The focus of Hamid Dabashi’s article Masters & Masterpieces of Iranian Cinema hinges upon the idea of the uncanny. In the words of Freud, the uncanny, or Umheimlich, is an “unknown and unfamiliar and yet reveled and uncovered.” (Dabashi, 115) He adapts this concept to Cow and describes “Saedi’s… literary perception of the uncanny, in which the fact and phenomenon of birth and death become interchangeable.” (128) It’s this interchange of opposites that really intrigued me about the essay. So I began to apply this theory to Mehrjui’s film adaptation. Dabashi’s main parallel is between birth and death. The death of Hassan’s cow can be interpreted as a reincarnation of human to animal, much like the theories of Eastern philosophy and religion. I distinctly remember that in the scene when the cow dies there is a jump cut from the face of the cow to a stark white screen, all in silence. This whiteness reminds me of the ‘light at the end of the tunnel’ associated with death. A white screen is a device often used in film, signifying both the loss of consciousness in death and the birth of consciousness when a baby is born, for example. Other applications of the uncanny I noticed within the film include parallels between noise and silence, sanity and insanity, and reality and imagination.

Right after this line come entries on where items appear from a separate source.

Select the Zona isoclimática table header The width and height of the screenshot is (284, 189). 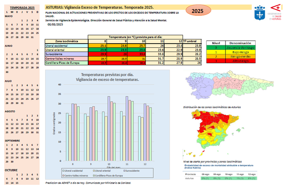66,41
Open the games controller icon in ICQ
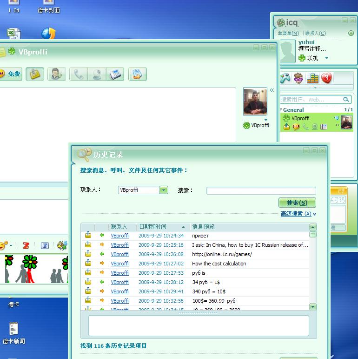The image size is (358, 359). pos(285,78)
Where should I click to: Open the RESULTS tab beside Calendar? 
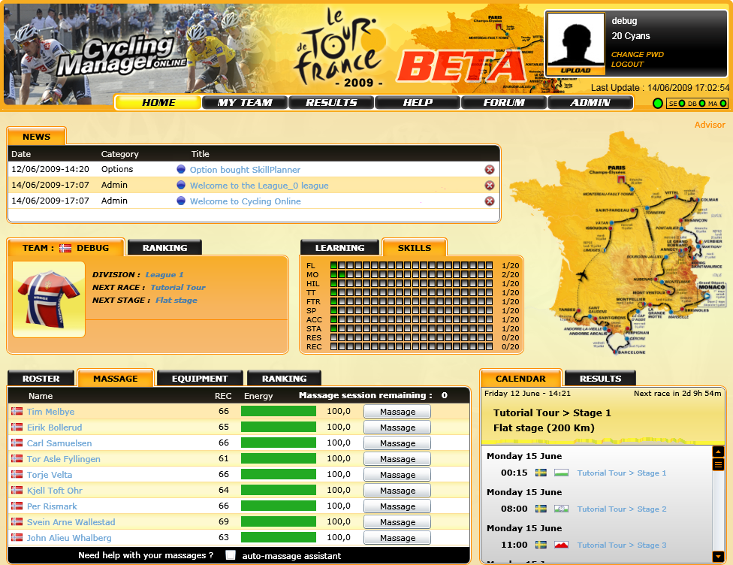coord(600,379)
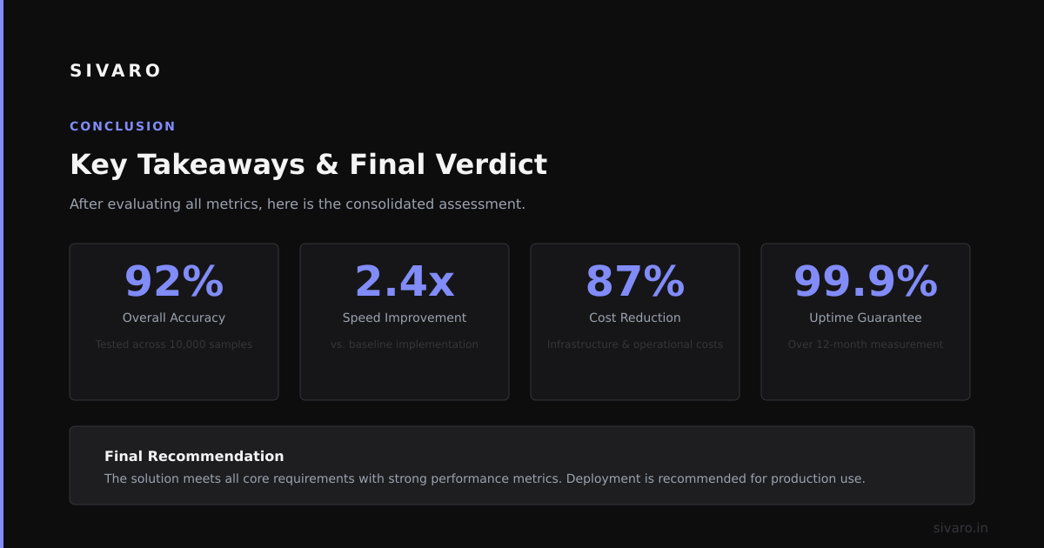Select the CONCLUSION section label
The image size is (1044, 548).
tap(123, 126)
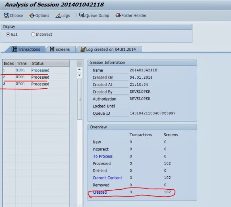
Task: Switch to the Screens tab
Action: [62, 49]

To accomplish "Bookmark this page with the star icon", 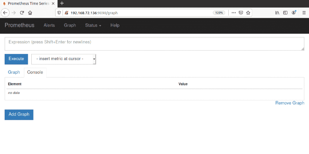I will [x=248, y=12].
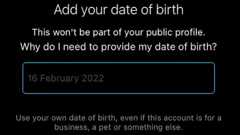Screen dimensions: 240x135
Task: Select the '16 February 2022' placeholder text
Action: (66, 78)
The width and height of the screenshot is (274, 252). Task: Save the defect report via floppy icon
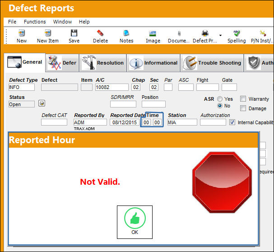click(74, 33)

The silence of the death of the cow seems to scream at the viewer as the rest of the film is filled with sounds of bells, singing and crying. Hassan seems insane when he starts living in the cow pen and eats hay, but compared to the lengths at which the villagers go to cover up the cow’s death and their odd custom of tying up people to the tiny tree in the village square and beating and chasing them, he might be seen as sane. Lastly, this village may seem like an ordinary village, however its existence seems surreal when you identify the discrepancies. It’s in the middle of nowhere, completely isolated with no interactions with other people besides the ‘Bolouris’ whom you only see in darkness so their existence is questionable. It may as well be a dream.